## The problem
What is the number of lines in the entries that contain "chevron"? Reply with that number only.

[Pixel coordinate grounding data]
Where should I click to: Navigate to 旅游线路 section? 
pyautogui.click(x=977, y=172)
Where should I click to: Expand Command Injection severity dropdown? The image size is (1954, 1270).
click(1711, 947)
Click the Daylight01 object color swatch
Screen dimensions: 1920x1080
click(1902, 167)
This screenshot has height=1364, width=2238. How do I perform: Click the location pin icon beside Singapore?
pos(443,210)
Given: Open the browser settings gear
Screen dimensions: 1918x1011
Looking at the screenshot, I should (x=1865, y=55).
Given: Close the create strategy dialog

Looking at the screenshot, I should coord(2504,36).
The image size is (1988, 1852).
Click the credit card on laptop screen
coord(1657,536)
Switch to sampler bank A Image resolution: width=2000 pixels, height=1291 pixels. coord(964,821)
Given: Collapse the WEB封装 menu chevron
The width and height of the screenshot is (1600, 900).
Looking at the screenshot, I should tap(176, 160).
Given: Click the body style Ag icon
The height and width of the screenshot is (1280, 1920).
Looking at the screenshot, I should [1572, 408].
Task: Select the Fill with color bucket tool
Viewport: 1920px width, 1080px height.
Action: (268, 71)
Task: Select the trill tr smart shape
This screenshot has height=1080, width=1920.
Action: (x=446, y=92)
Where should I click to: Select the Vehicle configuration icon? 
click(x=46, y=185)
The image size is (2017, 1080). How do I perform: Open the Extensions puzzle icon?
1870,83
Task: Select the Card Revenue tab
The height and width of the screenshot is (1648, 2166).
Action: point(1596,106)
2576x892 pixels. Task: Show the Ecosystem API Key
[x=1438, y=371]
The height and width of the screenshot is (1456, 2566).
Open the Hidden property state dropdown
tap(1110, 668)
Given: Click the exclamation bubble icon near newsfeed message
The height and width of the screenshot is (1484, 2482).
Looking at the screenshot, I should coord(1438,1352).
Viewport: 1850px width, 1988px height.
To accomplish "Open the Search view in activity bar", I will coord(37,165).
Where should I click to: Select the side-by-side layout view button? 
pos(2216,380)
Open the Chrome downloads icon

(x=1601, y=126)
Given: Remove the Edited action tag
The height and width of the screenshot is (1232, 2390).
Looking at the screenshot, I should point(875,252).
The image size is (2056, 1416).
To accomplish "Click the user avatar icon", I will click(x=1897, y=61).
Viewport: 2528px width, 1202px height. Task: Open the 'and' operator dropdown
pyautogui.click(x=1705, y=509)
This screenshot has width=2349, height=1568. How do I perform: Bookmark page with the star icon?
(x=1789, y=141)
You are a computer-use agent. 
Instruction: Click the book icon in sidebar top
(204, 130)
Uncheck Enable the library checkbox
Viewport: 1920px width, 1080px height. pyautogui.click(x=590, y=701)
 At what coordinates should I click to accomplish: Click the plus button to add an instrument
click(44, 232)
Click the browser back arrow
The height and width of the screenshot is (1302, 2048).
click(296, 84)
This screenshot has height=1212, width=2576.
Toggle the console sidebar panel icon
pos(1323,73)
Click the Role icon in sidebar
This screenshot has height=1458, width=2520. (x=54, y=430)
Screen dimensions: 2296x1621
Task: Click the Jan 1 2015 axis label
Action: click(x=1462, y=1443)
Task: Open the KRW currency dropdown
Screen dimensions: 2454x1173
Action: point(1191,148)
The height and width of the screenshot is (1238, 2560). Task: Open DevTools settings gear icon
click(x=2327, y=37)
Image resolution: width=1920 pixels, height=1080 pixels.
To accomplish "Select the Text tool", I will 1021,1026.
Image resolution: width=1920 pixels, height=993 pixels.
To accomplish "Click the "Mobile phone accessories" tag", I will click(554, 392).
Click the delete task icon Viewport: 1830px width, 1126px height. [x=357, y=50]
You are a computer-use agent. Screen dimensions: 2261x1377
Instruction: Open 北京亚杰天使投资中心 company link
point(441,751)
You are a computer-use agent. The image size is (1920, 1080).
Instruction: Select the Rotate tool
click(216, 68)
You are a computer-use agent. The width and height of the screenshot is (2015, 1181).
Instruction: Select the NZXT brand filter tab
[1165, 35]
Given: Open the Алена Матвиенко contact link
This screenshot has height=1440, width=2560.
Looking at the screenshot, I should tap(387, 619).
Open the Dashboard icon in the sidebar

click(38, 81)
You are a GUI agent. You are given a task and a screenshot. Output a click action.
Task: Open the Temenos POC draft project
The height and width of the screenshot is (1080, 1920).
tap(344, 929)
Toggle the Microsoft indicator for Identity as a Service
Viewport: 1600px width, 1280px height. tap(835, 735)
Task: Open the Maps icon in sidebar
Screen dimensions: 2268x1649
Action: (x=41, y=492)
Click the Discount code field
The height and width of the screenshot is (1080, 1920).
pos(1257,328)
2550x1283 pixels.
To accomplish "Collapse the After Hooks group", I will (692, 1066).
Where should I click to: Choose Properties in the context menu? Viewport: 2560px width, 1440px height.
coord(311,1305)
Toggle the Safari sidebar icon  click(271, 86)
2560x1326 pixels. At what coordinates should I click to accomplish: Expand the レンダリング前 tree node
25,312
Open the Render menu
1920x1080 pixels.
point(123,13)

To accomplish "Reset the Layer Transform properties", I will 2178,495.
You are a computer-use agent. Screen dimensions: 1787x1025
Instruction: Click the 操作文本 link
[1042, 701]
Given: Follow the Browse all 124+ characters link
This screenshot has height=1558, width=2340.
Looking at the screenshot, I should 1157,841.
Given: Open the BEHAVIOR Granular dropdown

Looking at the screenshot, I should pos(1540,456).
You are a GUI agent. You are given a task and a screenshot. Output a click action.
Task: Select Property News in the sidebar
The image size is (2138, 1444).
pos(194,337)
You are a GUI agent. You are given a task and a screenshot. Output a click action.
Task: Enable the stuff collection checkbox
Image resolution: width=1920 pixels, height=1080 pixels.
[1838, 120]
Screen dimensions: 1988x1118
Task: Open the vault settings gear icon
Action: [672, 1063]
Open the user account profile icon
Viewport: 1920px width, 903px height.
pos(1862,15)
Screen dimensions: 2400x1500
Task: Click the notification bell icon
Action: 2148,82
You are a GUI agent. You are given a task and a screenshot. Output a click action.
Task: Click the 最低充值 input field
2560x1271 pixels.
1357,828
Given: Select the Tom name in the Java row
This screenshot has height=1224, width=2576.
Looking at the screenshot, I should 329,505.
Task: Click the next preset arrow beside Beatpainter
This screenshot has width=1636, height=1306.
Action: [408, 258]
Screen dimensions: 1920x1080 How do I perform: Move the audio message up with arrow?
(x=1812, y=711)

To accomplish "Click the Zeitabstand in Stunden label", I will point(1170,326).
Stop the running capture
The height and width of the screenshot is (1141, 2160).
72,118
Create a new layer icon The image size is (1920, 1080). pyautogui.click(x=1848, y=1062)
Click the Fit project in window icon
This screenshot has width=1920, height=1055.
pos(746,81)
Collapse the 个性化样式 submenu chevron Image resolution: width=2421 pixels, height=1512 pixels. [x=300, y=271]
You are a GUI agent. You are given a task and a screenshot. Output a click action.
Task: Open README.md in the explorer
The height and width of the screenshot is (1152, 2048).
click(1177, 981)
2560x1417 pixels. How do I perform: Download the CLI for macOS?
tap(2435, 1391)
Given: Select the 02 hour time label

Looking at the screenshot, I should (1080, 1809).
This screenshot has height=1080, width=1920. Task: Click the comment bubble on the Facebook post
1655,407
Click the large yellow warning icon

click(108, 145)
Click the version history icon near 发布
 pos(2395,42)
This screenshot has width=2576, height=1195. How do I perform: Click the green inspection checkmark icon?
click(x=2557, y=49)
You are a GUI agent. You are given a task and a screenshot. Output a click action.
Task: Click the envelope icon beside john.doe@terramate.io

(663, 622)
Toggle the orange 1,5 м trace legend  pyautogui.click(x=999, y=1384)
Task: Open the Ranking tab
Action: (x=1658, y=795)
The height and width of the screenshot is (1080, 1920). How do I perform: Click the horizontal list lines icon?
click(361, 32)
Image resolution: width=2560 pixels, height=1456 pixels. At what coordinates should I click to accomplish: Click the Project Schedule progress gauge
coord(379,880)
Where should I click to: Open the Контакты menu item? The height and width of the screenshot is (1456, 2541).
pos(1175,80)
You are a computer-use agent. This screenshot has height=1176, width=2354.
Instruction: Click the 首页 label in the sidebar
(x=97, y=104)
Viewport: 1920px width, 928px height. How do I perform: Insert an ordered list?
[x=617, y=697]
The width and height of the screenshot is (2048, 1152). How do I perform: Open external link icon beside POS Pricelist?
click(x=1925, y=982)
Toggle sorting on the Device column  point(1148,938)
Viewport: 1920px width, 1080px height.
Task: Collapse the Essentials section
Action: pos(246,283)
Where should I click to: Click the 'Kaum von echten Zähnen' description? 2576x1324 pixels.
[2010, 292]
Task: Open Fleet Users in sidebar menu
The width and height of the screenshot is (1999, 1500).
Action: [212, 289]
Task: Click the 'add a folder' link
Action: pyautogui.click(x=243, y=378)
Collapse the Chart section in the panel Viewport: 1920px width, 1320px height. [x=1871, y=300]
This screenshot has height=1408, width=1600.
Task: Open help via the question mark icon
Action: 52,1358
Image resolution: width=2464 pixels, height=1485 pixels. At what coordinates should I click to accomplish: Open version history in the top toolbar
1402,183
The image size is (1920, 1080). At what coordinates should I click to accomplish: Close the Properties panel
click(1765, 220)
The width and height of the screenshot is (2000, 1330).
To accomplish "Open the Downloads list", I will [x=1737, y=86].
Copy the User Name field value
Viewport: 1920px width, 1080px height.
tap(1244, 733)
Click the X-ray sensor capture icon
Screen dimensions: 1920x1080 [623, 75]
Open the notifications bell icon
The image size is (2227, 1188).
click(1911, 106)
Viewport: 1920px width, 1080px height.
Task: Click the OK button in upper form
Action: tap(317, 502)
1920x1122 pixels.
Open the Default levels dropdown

## Task answer
2